Bijak Bermedsos ala Ardelt

Menjadi bagian dari warga negara yang menjunjung tinggi demokrasi adalah keberuntungan yang luar biasa. Sebab sistem tersebut memberikan kesempatan penuh kepada rakyat untuk menyampaikan aspirasinya. Baik melalui anggota dewan perwakilan rakyat atau secara langsung. Kebebasan tersebut secara jelas tertuang dalam UUD 1945 pasal 28E ayat 3. Setiap warga negara Indonesia sudah pasti menyadari hal tersebut. Saat ini, dengan adanya media sosial, ia tak hanya berfungsi sebagai media untuk mencari teman di dunia maya, tapi hampir setiap pemilik medsos memanfaatkannya sebagai sarana untuk mengemukakan pendapat.
Sayangnya, riuh rendah berpendapat tidak sebanding lurus dengan norma-norma yang ada. Alih-alih memanfaatkan hal yang sudah dijamin konstitusi, malah mereka menjadi gagal paham dengan maknanya. Mereka menganggap bahwa hujatan, cacian, ujaran kebencian, atau bahkan penyerangan secara personal di ruang publik termasuk dalam lingkup kebebasan berpendapat. Mungkin secara rasional, perkara-perkara tersebut memang berada pada lingkup kebebasan berpendapat. Namun, pada hakitkatnya, jauh di lubuk hati, kita menolaknya sebagai bentuk kebebasan berpendapat. Bagaimanapun juga, makna “kebebasan” tersebut telah mengalami distorsi dan disrupsi. Ia tercerabut dari akarnya, raib dan hilang. Salah satu yang menyebabkan hal tersebut adalah alpanya mereka dari sikap bijaksana saat berkomentar di ruang publik.

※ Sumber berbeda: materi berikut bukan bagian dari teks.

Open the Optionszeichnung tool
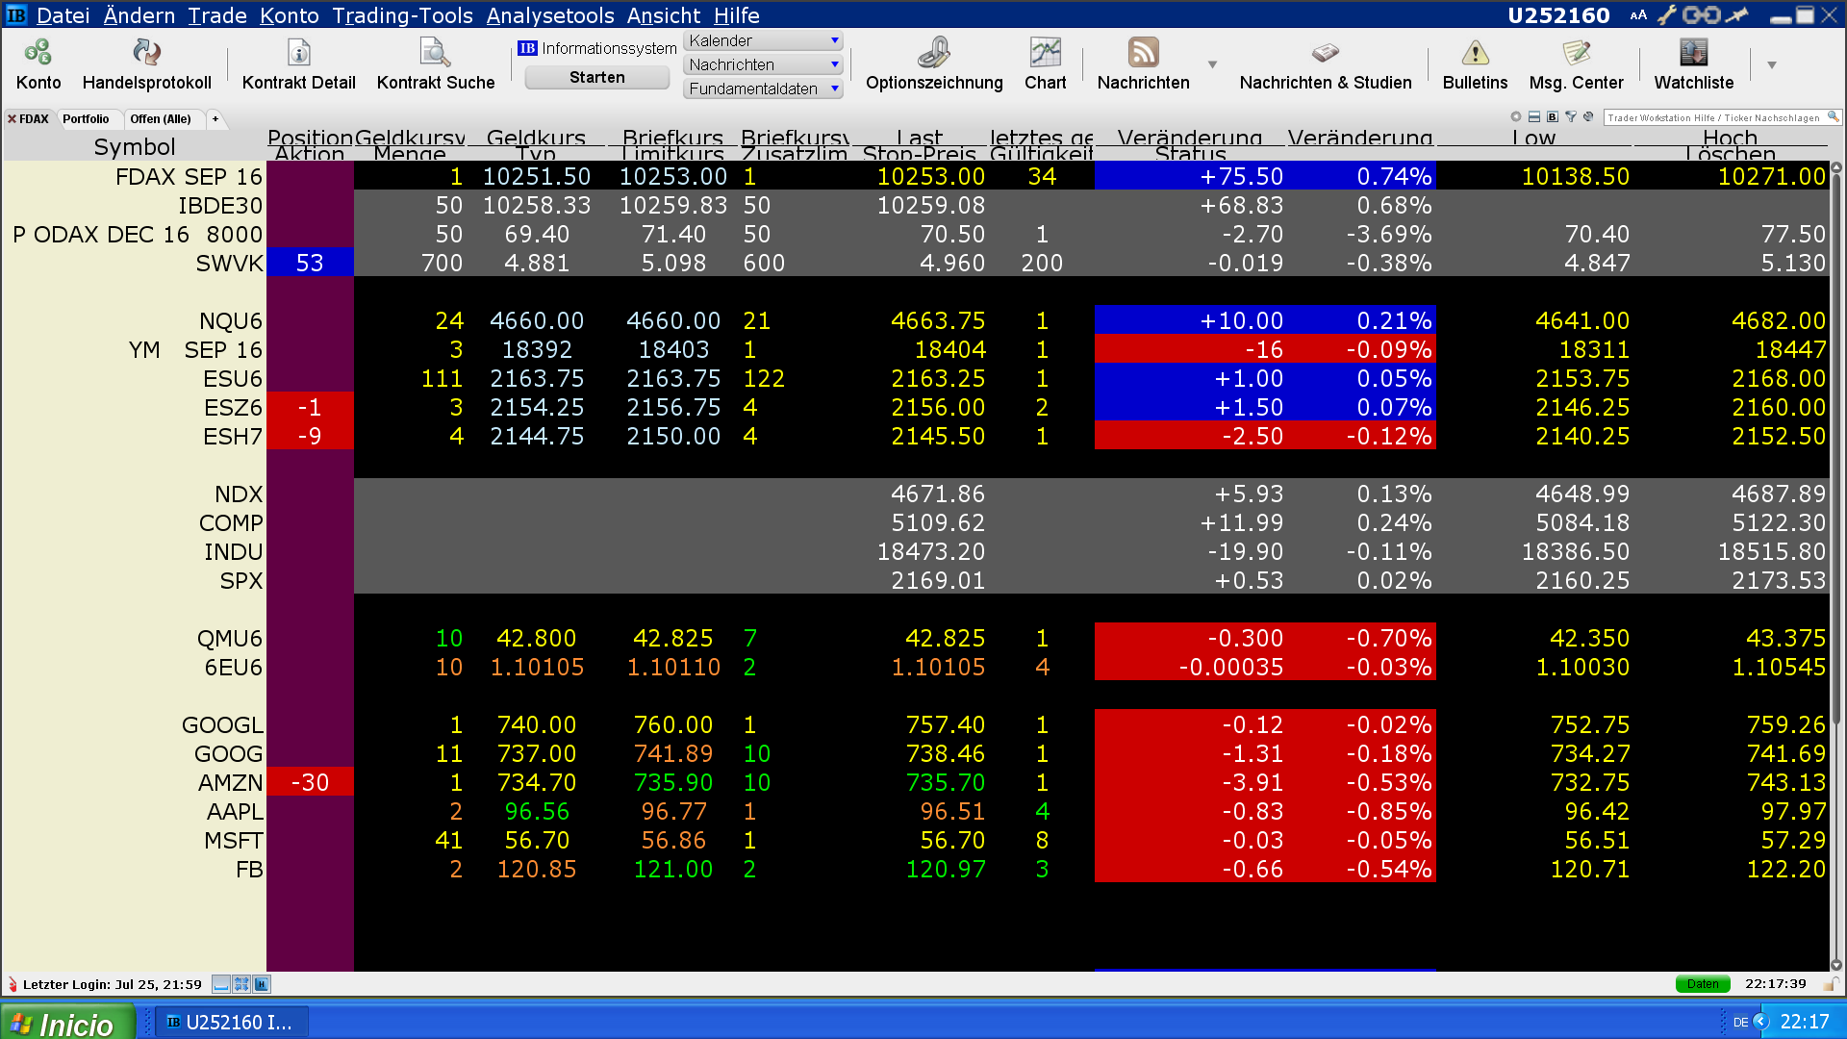Image resolution: width=1847 pixels, height=1039 pixels. (933, 53)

Kebijaksaan atau wisdom inilah yang semestinya kudu dipupuk oleh setiap individu ketika mereka mencoba untuk menggunakan haknya dalam mengemukakan pendapat di media sosial. Agar medsos tidak tercemari oleh kata-kata kotor, provokasi atau ujaran kebencian, seyogianya warganet harus benar-benar paham dan bijak menyikapi duduk perkara dari setiap masalah yang diresponnya. Sebagai contoh, menyikapi wacana tentang penghapusan pendidikan agama di sekolah. Kabar ini bukan kali pertama mencuat di media sosial. Pada pertengahan 2015 lalu, Musdah Mulia, Politisi PDIP juga sempat melontarkan wacana kontroversial tersebut. Namun, tepat tanggal 04 Juli kemarin, Pendiri sekaligus Chairman Jababeka Group alias Setyono Djuandi Darmono kembali mengungkit perihal penghapusan tersebut usai bedah bukunya yang ke-6 dengan judul Bringing Civilizations Together di Jakarta.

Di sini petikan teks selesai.